**WHAT THE TASK REQUIRES**
Beginning with the first line below, please repeat the material exactly, ending with the line that includes "Click ground symbol".

**PROVIDED ENTRIES**
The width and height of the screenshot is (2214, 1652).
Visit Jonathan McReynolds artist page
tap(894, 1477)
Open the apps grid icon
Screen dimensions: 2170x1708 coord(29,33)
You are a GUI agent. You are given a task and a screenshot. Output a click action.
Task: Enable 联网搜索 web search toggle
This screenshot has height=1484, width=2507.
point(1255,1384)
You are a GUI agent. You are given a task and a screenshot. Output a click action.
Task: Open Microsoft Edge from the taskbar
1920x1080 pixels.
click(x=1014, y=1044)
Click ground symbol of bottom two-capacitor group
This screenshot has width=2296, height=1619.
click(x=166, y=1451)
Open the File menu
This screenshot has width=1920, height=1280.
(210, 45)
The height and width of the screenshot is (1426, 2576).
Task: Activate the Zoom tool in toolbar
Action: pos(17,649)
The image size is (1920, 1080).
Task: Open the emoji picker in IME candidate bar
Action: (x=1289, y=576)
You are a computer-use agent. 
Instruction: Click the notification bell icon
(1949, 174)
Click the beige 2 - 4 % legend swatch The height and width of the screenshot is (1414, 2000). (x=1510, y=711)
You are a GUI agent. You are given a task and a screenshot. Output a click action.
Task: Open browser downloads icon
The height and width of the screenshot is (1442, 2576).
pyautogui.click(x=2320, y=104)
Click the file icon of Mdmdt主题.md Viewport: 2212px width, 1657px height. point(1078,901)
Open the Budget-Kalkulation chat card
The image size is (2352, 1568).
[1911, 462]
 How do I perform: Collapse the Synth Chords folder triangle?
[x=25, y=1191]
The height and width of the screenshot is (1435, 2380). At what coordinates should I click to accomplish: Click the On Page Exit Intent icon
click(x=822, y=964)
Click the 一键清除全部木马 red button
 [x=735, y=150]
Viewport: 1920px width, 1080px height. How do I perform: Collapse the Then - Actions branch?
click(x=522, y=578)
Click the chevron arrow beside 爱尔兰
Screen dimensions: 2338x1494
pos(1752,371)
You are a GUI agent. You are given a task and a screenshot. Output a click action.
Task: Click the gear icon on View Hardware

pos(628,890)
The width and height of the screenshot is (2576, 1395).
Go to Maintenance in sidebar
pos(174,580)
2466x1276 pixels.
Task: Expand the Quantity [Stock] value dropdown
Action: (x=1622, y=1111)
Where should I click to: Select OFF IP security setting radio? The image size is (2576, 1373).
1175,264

**ANSWER FOR THIS EXERCISE**
The width and height of the screenshot is (2214, 1652).
Visit Jonathan McReynolds artist page
tap(894, 1477)
Open the apps grid icon
Screen dimensions: 2170x1708 coord(29,33)
You are a GUI agent. You are given a task and a screenshot. Output a click action.
Task: Enable 联网搜索 web search toggle
This screenshot has height=1484, width=2507.
point(1255,1384)
You are a GUI agent. You are given a task and a screenshot. Output a click action.
Task: Open Microsoft Edge from the taskbar
1920x1080 pixels.
click(x=1014, y=1044)
Click ground symbol of bottom two-capacitor group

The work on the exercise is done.